Discipline Problems: The Source and the Solution

You may recall Rev. Gundy’s experience as a substitute teacher from my last post.

As Rev. Gundy sees it, the burden on our schools does not rest upon the shoulders of the teachers, staff, and administrators alone. The burden involves family issues, mostly related to parents who do not accept responsibilities for their children.

He says that parents should be held accountable. If students don’t behave, they should be put out of schools and home-schooled or sent to alternative schools until their behavior is corrected.

Those students who want to learn should be given the opportunity without all the distractions.

Rev. Gundy says that more than anything else, there must be a change of attitude in the church and community of not tolerating these problems within the families and schools. He says that we must insist that parents be parents.

Parents should be ashamed and repent when their children are disrespectful to teachers, administrators, and adults.

He continues by stating that all of us as a family, church, and community must all repent and take charge and control of our children to turn this around.

He warns that if we don’t, we need to get prepared to visit the jails and prisons, and shed more tears and attend more funerals because of our failures.
■ ■ ■ ■
> _ACTIVITY 1_
Write out everything from "Discipline Problems: The" down to "behavior is corrected." in the post on school discipline problems, word for word.
> _ACTIVITY 2_
Write what comes next in the post on school discipline problems, picking up after its final sentence.

> _RECORDED DATA_
■ ■ ■ ■
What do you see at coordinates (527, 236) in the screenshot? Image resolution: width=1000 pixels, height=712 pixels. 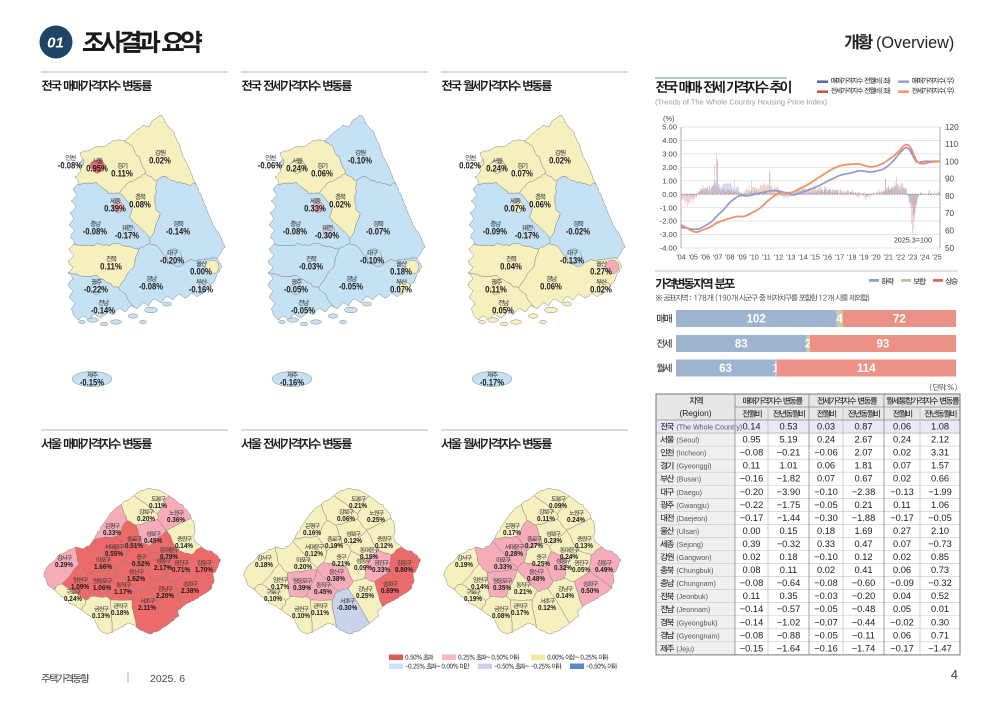 I see `svg-text: -0.17%` at bounding box center [527, 236].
■ ■ ■ ■
> _FINAL ANSWER 1_
Discipline Problems: The Source and the Solution

You may recall Rev. Gundy’s experience as a substitute teacher from my last post.

As Rev. Gundy sees it, the burden on our schools does not rest upon the shoulders of the teachers, staff, and administrators alone. The burden involves family issues, mostly related to parents who do not accept responsibilities for their children.

He says that parents should be held accountable. If students don’t behave, they should be put out of schools and home-schooled or sent to alternative schools until their behavior is corrected.

> _FINAL ANSWER 2_
Rev. Gundy concludes that it’s time for a change.

I think it’s important to note that Rev. Gundy’s experience as a substitute teacher occurred at one of the city’s so-called “challenged schools.” 25 years of my teaching experience took place in an inner-city school. I also spent eight years in a suburban, highly affluent school.

As a result, I’m able to directly compare and contrast the circumstances that I observed in both scenarios. I have to honestly say that although socioeconomic and cultural differences were clearly at polar opposites, these two schools had two things in common.

First and foremost, it’s our inability to control student misbehavior. Secondly, it’s the resulting loss of time that SHOULD be spent teaching kids who truly want to learn.

I agree with Rev. Gundy. It IS time for change.

In fact, it’s way OVERDUE for a change. We as a society should have been putting our shoulder to the wheel on this critical priority a long time ago.

Although I think poor parenting is definitely a contributing factor, I don’t think we should be so quick to throw this entirely on the doorstep of the home.

What Rev. Gundy discovered through first-hand experience is what ANY of us could’ve told him in the first place. The kids are out of control. The kids have all the power of the hour.

And, we stand by and let them have their way.

It’s time that we all shoulder this burden–everyone involved including parents, students, teachers, administrators, district officials, and our elected representatives at every level of government.

It truly does take a whole village to raise a child.

But, how does our village coordinate efforts to correct this? Where do we begin?

What do you think?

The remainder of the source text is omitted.